Вот такое субботнее утро, — богатое на запахи и звуки. Я выпекла последний блин, из остатков теста три оладушка Флоризелю, дала распоряжения Каталине и пошла наверх, в гостиную, — посмотреть, что там творится.

Мама с папой склонились над какими-то бумагами — два серебристоволосых трудоголика. Феликс священнодействовал над энциклопедией.
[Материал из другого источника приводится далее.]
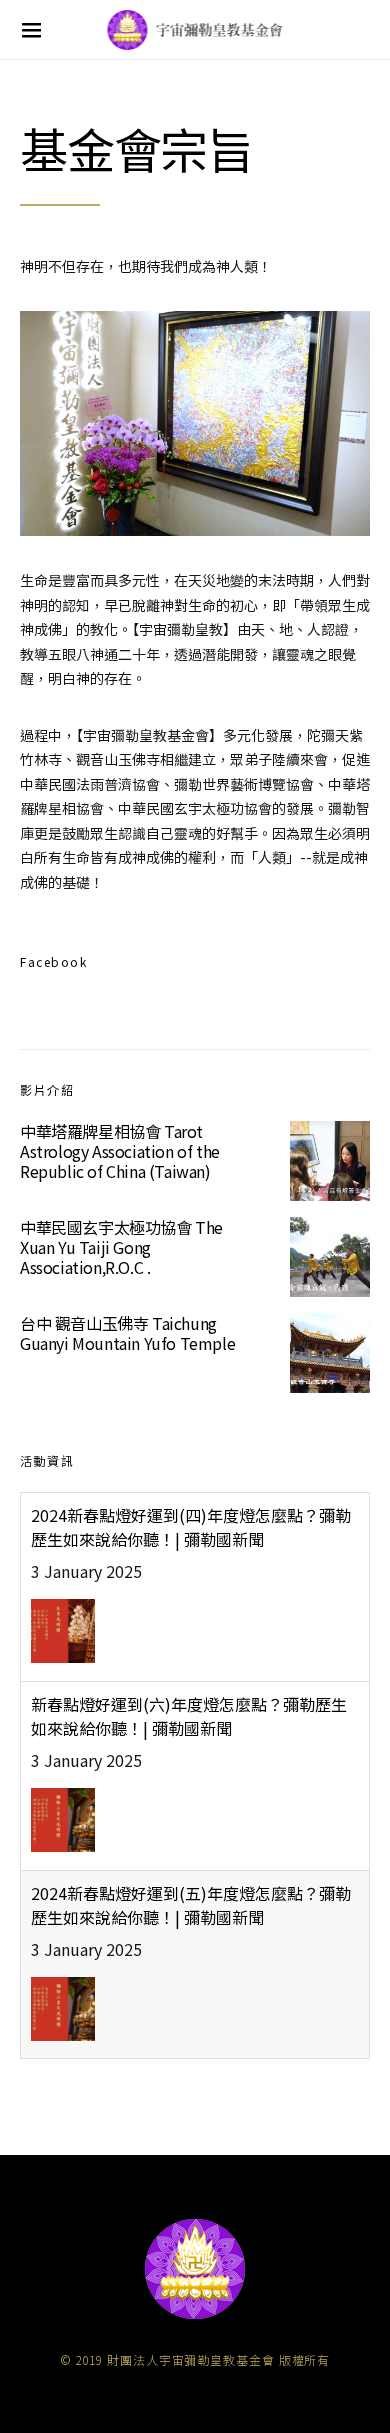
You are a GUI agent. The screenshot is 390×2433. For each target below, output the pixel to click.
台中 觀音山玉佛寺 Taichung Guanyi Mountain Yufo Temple (127, 1333)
Мальчик настолько ушел в себя, что даже щенок не решился ему мешать — уселся рядом и терпеливо ждал.

Ричард с мальчишками ввалились в гостиную возбужденные, раскрасневшиеся и голодные.

— Вероника, надо накрывать на стол! — решительно встала мама.

Завтракали с аппетитом — мужчины, включая Флоризеля, налегали на блины, и только папа предпочел овсянку и бутерброд с сыром. В этом плане он себе не изменял, сколько я себя помню. Ричард смотрел на отца как на настоящего героя, — с искренним и нескрываемым восторгом. В его понимании овсянка каждое утро — верх военной дисциплины.

Казалось, все было хорошо. Но что-то беспокоило. После завтрака я настояла на том, чтобы родители пошли прогуляться — все-таки это был выходной, который оба заслужили. Ричард с Пашкой куда-то исчезли, Флоризель увязался за Каталиной на кухню, Рэм…Рэм! Вот оно — то, что не укладывалось в общую картину полного и безоблачного благополучия — неземной красоты глаза под до неприличия отросшей челкой, в коих плескалось море вселенской тоски и неизбывной печали.

— Рем, — помоги мне, пожалуйста, — кивнула я на посуду. Мы вошли на кухню, я сделала страшные глаза Каталине, мотнув головой в неопределенном направлении. Как же хорошо съесть не один пуд соли вместе — пара жестов, совершенно не поддающихся никакой здравомыслящей идентификации — и тебя понимают! Как только мы остались одни, я не стала ходить вокруг да около:

— Рэм…Что случилось? — удивительно, но в этот раз сын не стал ни увиливать, ни придумывать, ни делать вид, что все в порядке — он просто поделился тем, что его волновало. Совсем взрослый стал…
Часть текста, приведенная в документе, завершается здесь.